Dostum Halis Akarsu sosyal medyadaki bir yazıma cevap verirken bana Akşehir Gölü taşkınını anımsattı. 1968 yılında henüz gölün tabanı delinmemişken sürekli yağan yağmurlar adeta bir felakete yol açmıştı. Bahçeler ve tarlalar tamamıyla su altında kalmış, topografyasında biraz yüksek alana kurulu bazı köylerin karasal ulaşımı kapanmış, kayıklarla gidilecek duruma gelmişti.

Bu durumda biz, vatanı kurtarma amaçlı bir gurup solcu genç bize buradan ekmek çıkar diye düşündük. Canı yanıncaya kadar sesini çıkarmayan halkımızı artık yanımıza alabilirdik.

Önce bu köyleri teker teker ziyaret ettik. Kahvelerde toplayabildiğimiz kişilere, birlik olurlarsa seslerini duyurabileceklerini anlatıp araya devrimci söylemleri sıkıştırdık. İlk olarak Akşehir’de miting yapacak, ortalığı karıştıracaktık. Gerekli formaliteleri tamamladık, emniyetten izin aldık. Çok kısa bir zaman sonra miting alanındaydık.
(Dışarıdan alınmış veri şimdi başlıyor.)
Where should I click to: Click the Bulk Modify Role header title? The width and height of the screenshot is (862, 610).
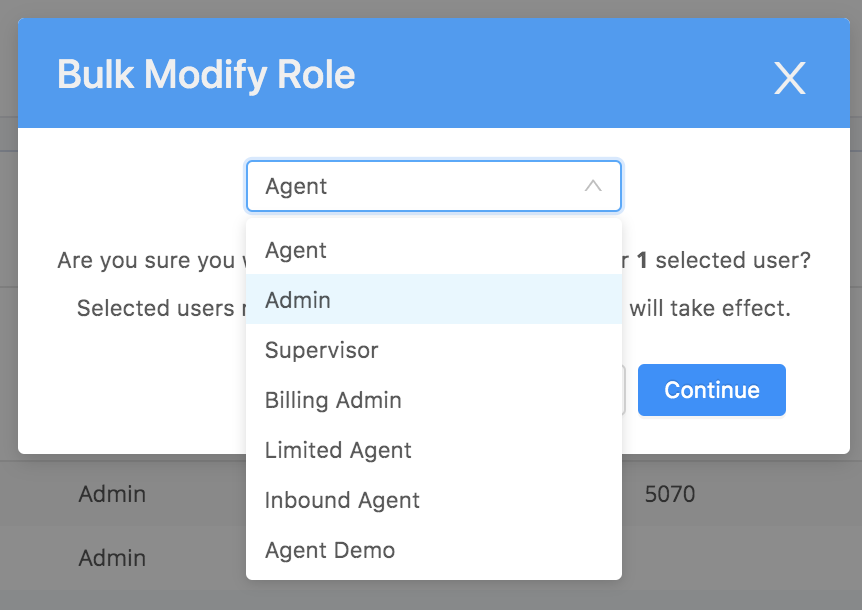[206, 73]
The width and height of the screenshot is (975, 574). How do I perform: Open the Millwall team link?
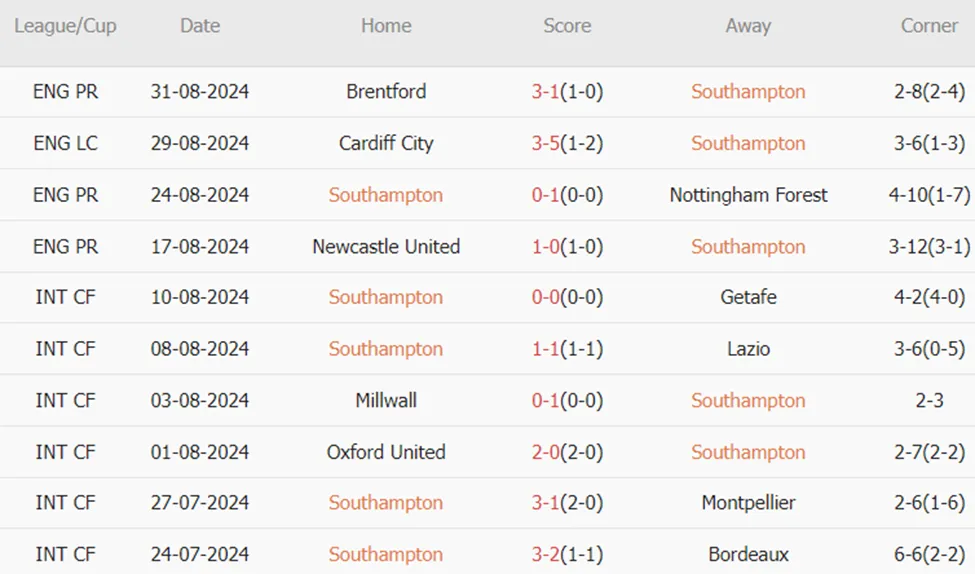(x=386, y=400)
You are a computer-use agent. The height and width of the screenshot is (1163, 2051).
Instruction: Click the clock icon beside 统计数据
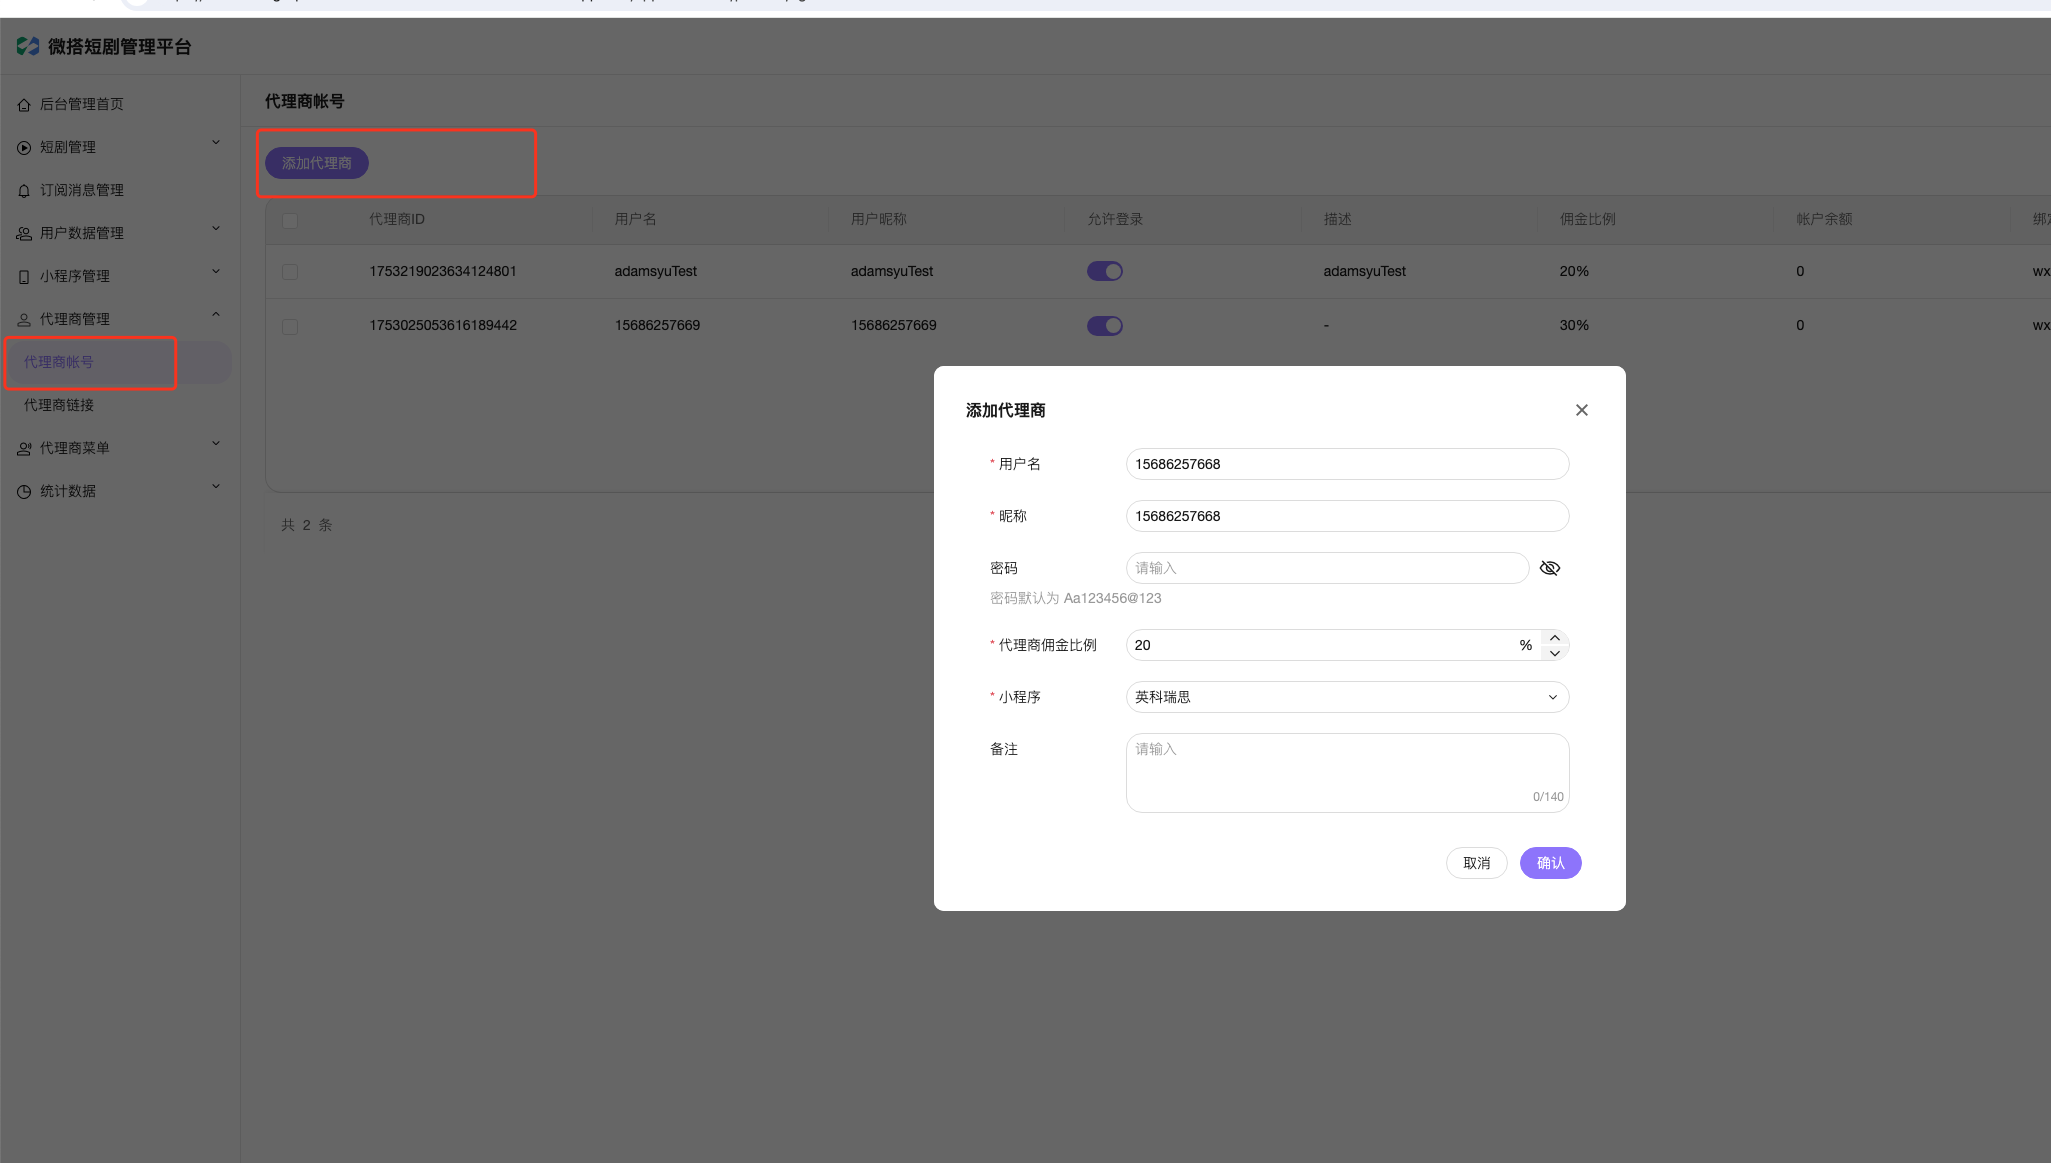[24, 492]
Kürsünün yanında biz yani 8-10 genç, karşıda binaların gölgesinde Ne Oluyor? diye bakışan meraklılar, bekliyoruz.

Gelen giden başka kimse yok. Sırtımızı dayadığımız ezilmiş köylü, halk yok!

Yerelden gelenlerle 50 kişi olduk. Derken bazı köylerden traktör römorklarıyla gelen halkımız! meydanın bir bölümünü doldurmaya başladı.

İşte oluyordu; Halkın isyanını, düzene karşı tavrını, ülkemizdeki devrimi Akşehir’den başlatıyorduk!

Kürsü konuşmaları, halkın içine serpiştirdiğimiz bazı arkadaşlarımızın attığı devrimci sloganlar! Tekrarını halk yapsın, sesimiz çevreyi inletsin istiyorduk… Olmadı, sessizce başlayan kalkışma bir balon gibi söndü gitti…

Biz yine de gururlu ve mutluyduk. Katılım az olsa da bir köylü hareketini başlatmıştık.

                                                                                              ***

Araya sessiz geçen uzunca bir zaman girdi. Göl suları geldiği gibi çekildi gitti.

Ama yine de bu mitingden çıkan ses Ankara’ya kadar ulaştı. İlgililer, mağdur olan bu köyleri ve çevrelerindeki bölgeyi afet alanı gibi algılayıp yurt dışına, özellikle Almanya’ya gidiş için öncelik verdiler. İlgilenen bir kısım halkımız kendilerini ve çocuklarını kurtarmış oldular.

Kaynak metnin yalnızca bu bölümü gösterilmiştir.